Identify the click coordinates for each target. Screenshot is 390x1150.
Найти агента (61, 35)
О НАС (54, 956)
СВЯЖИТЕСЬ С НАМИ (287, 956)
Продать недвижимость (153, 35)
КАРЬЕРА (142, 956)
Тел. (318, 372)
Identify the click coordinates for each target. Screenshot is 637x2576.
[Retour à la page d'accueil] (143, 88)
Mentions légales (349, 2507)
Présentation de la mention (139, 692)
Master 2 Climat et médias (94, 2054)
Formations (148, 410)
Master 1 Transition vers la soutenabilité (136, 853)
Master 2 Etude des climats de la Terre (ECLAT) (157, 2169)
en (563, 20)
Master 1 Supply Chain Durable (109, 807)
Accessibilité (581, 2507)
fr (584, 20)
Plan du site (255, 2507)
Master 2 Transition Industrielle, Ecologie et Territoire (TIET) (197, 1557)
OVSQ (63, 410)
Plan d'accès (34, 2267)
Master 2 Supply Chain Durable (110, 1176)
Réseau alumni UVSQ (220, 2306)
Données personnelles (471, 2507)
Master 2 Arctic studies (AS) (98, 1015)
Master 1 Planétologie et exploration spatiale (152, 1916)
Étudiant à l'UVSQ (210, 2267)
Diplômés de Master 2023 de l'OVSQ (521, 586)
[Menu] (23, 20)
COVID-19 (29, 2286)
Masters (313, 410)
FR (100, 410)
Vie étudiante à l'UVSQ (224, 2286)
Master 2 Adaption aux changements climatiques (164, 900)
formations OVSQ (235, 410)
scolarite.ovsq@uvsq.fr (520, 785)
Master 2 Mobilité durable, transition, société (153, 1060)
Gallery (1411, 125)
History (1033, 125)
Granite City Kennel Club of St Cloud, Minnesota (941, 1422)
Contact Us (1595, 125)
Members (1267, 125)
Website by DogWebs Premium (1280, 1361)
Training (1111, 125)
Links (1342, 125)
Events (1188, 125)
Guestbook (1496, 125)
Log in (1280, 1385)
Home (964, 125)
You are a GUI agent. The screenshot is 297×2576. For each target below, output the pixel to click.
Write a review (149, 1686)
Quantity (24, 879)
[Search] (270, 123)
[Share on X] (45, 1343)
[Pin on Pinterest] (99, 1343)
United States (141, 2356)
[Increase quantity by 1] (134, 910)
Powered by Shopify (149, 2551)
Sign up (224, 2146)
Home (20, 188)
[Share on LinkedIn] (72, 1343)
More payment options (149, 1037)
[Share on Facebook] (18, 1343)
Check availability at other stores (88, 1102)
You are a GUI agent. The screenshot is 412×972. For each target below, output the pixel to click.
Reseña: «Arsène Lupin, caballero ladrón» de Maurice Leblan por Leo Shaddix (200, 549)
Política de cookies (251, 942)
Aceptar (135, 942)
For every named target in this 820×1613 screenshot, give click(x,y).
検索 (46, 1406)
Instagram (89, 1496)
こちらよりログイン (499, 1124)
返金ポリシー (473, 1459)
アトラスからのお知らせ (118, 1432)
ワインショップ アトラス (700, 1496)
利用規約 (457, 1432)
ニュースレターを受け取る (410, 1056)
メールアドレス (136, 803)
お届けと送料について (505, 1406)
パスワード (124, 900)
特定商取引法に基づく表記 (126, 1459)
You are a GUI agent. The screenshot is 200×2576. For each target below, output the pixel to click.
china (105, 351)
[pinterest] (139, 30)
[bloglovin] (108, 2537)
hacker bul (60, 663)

■ TASK ITEM ■
Write down all the entries again without a single difference.

■ ANSWER SPACE ■
Identify the click coordinates for each target. Screenshot is 390x1150.
Найти агента (61, 35)
О НАС (54, 956)
СВЯЖИТЕСЬ С НАМИ (287, 956)
Продать недвижимость (153, 35)
КАРЬЕРА (142, 956)
Тел. (318, 372)
Identify the click coordinates for each target. Screenshot is 637x2576.
[Retour à la page d'accueil] (143, 88)
Mentions légales (349, 2507)
Présentation de la mention (139, 692)
Master 2 Climat et médias (94, 2054)
Formations (148, 410)
Master 1 Transition vers la soutenabilité (136, 853)
Master 2 Etude des climats de la Terre (ECLAT) (157, 2169)
en (563, 20)
Master 1 Supply Chain Durable (109, 807)
Accessibilité (581, 2507)
fr (584, 20)
Plan du site (255, 2507)
Master 2 Transition Industrielle, Ecologie et Territoire (TIET) (197, 1557)
OVSQ (63, 410)
Plan d'accès (34, 2267)
Master 2 Supply Chain Durable (110, 1176)
Réseau alumni UVSQ (220, 2306)
Données personnelles (471, 2507)
Master 2 Arctic studies (AS) (98, 1015)
Master 1 Planétologie et exploration spatiale (152, 1916)
Étudiant à l'UVSQ (210, 2267)
Diplômés de Master 2023 de l'OVSQ (521, 586)
[Menu] (23, 20)
COVID-19 (29, 2286)
Masters (313, 410)
FR (100, 410)
Vie étudiante à l'UVSQ (224, 2286)
Master 2 Adaption aux changements climatiques (164, 900)
formations OVSQ (235, 410)
scolarite.ovsq@uvsq.fr (520, 785)
Master 2 Mobilité durable, transition, société (153, 1060)
Gallery (1411, 125)
History (1033, 125)
Granite City Kennel Club of St Cloud, Minnesota (941, 1422)
Contact Us (1595, 125)
Members (1267, 125)
Website by DogWebs Premium (1280, 1361)
Training (1111, 125)
Links (1342, 125)
Events (1188, 125)
Guestbook (1496, 125)
Log in (1280, 1385)
Home (964, 125)
You are a GUI agent. The screenshot is 297×2576. For each target below, output the pixel to click.
Write a review (149, 1686)
Quantity (24, 879)
[Search] (270, 123)
[Share on X] (45, 1343)
[Pin on Pinterest] (99, 1343)
United States (141, 2356)
[Increase quantity by 1] (134, 910)
Powered by Shopify (149, 2551)
Sign up (224, 2146)
Home (20, 188)
[Share on LinkedIn] (72, 1343)
More payment options (149, 1037)
[Share on Facebook] (18, 1343)
Check availability at other stores (88, 1102)
You are a GUI agent. The screenshot is 412×972. For each target below, output the pixel to click.
Reseña: «Arsène Lupin, caballero ladrón» de Maurice Leblan por Leo Shaddix (200, 549)
Política de cookies (251, 942)
Aceptar (135, 942)
For every named target in this 820×1613 screenshot, give click(x,y).
検索 (46, 1406)
Instagram (89, 1496)
こちらよりログイン (499, 1124)
返金ポリシー (473, 1459)
アトラスからのお知らせ (118, 1432)
ワインショップ アトラス (700, 1496)
利用規約 (457, 1432)
ニュースレターを受け取る (410, 1056)
メールアドレス (136, 803)
お届けと送料について (505, 1406)
パスワード (124, 900)
特定商取引法に基づく表記 (126, 1459)
You are a GUI agent. The screenshot is 200×2576. For each target below, output the pixel to click.
china (105, 351)
[pinterest] (139, 30)
[bloglovin] (108, 2537)
hacker bul (60, 663)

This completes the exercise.